DEPARTEMENT: BUSINESS ADMINISTRATION


ASSIGNMENT: STRATEGIC MANAGMENT
NAME ID
RIHANA JEILAN 0068/19
JEILAN ALO 0041/19
CHALTU ISMA’IL 0024 /19
MESKEREM IMIRU 0058/19

January, 2021
A Review Article on A Tool for Measuring Organization Performance using Ratio Analysis
Research Journal of Finance and Accounting
ISSN 2222-1697 (Paper)
ISSN 2222-2847 (Online) Vol.5, No.19, 2014
Elijah Adeyinka Adedeji
Abstract
Ratio analysis has served as a veritable means of monitoring, measuring and improving performance
in an organization. Hence, the study examines a tool for measuring organization performance using
ratio analysis. Based on the findings of this study, it was recommended that financial ratios should be
computed periodically to reveal areas of strengths and weaknesses, as well as, ratio analysis should be
used to measure performance in terms of profitability.
Keywords: Ratio analysis, Performance, Organization, financial Ratios, Management.
Introduction
The purpose of preparing the financial statements of a company is to convey information on the
overall performance and the state of affairs of such an organisation to all interested parties. More so,
ratio analysis could serve as a practical means of monitoring and improving performance and it could
be enhanced when:
i. Ratios are prepared regularly and on a consistent basis so that trends can be highlighted
and changes investigated.
ii. Ratios prepared for and individual firm can be compared with facilitated when the firm
has ready access to comparative ratios prepared in a standard manner.
iii. Ratios are prepared showing the inter-locking and inter-dependent nature of the factors
which contribute to financial success.
Statement of the Problem
Managerial decision is one of the keys to success in an organization. And as such, management of a
given organization makes decision based on financial performances prevailing in such establishment.
In arriving at such decisions, the management tries to focus their attention on two basics of
comparison which are as follows:
Current performances are compares with the records of the part years in the organization at least five
(5) years period. .
Objective of the Study
The broad objective of the study is to analysis how ratio analysis can be used to measure performance
of an organization.

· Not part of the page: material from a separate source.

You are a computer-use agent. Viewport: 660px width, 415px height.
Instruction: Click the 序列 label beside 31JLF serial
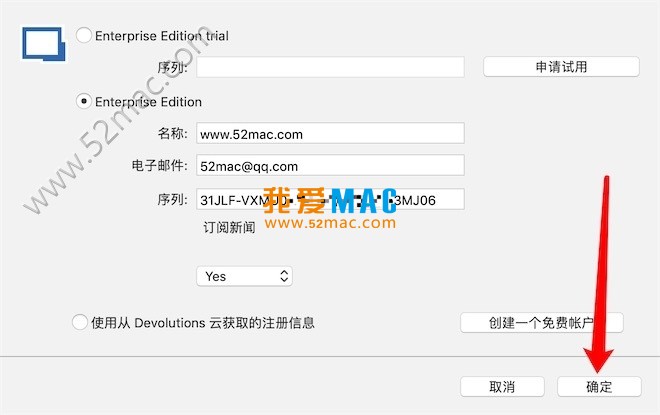(x=172, y=199)
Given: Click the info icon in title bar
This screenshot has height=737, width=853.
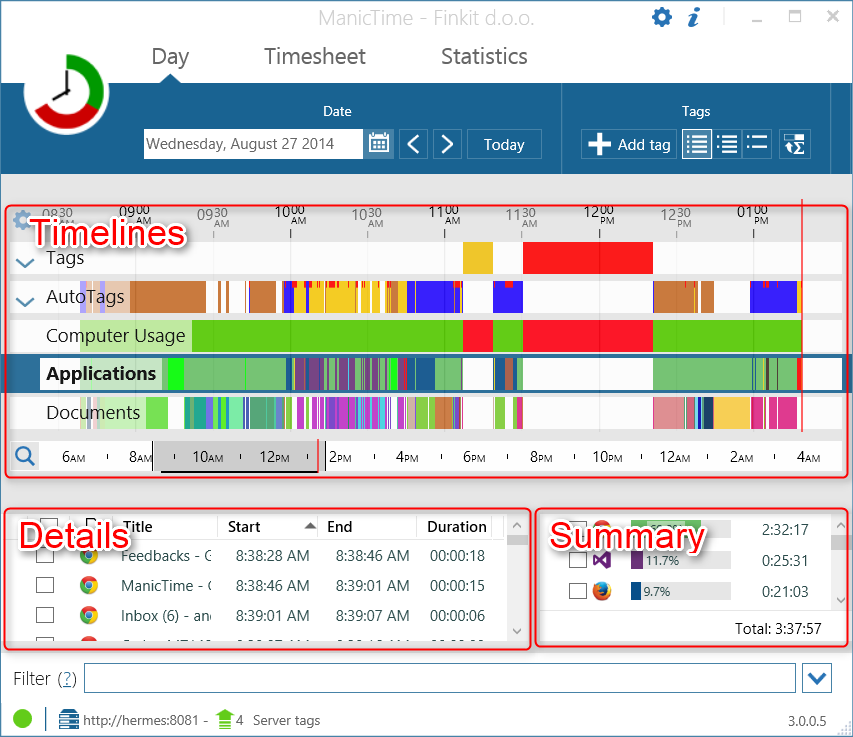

Also, the following specific objectives will be examined in the course of this
study:
i. To critically analyses the financial statement and evaluate the performance of the
company.
ii. To evaluate the historical activities of the company such that a projection into the future
can be made thereby improving management decision.
iii. To analyze the problems associated with the use of financial ratio analysis and proffer
possible solutions.
Research Questions
The following research questions shall be examined during this study:
i. Do you use financial ratios as a measurement of management performance?

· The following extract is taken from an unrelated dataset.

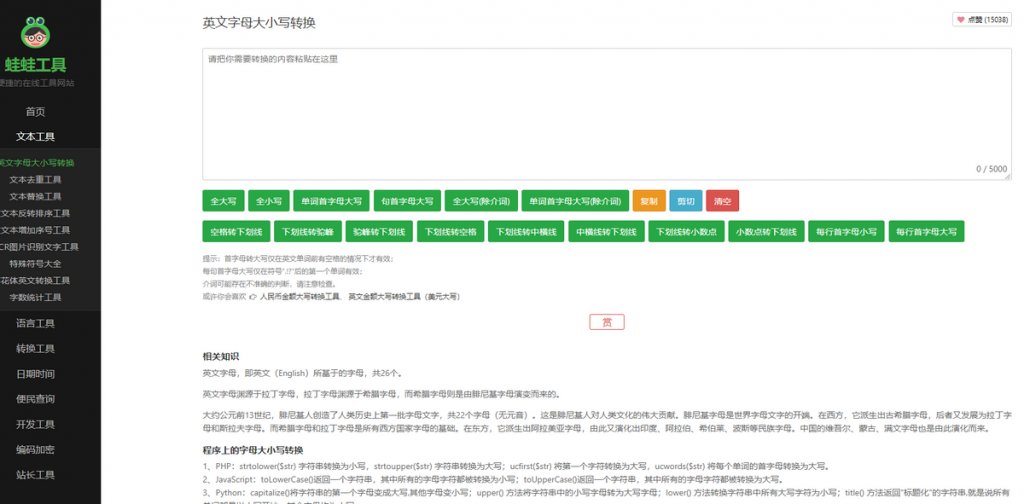Image resolution: width=1024 pixels, height=504 pixels.
Task: Click the 赏 reward button
Action: [x=606, y=322]
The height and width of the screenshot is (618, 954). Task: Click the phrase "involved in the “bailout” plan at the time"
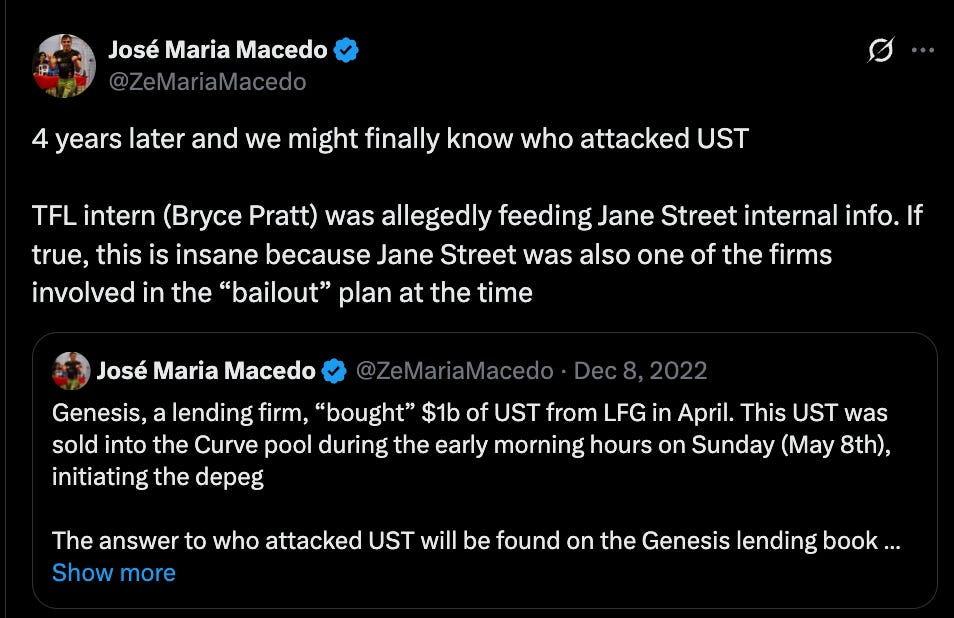click(282, 293)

ii. Does ratio analysis help management in taking effective decisions?
iii. Do you agree that financial ratio reveal strengths and weaknesses of an organization?
iv. Does interpretation of ratio yield positive results?
Research Hypotheses
The following hypotheses shall be tested during this research work:
Ho: Financial ratios do not highlight the importance of effective management of an organization.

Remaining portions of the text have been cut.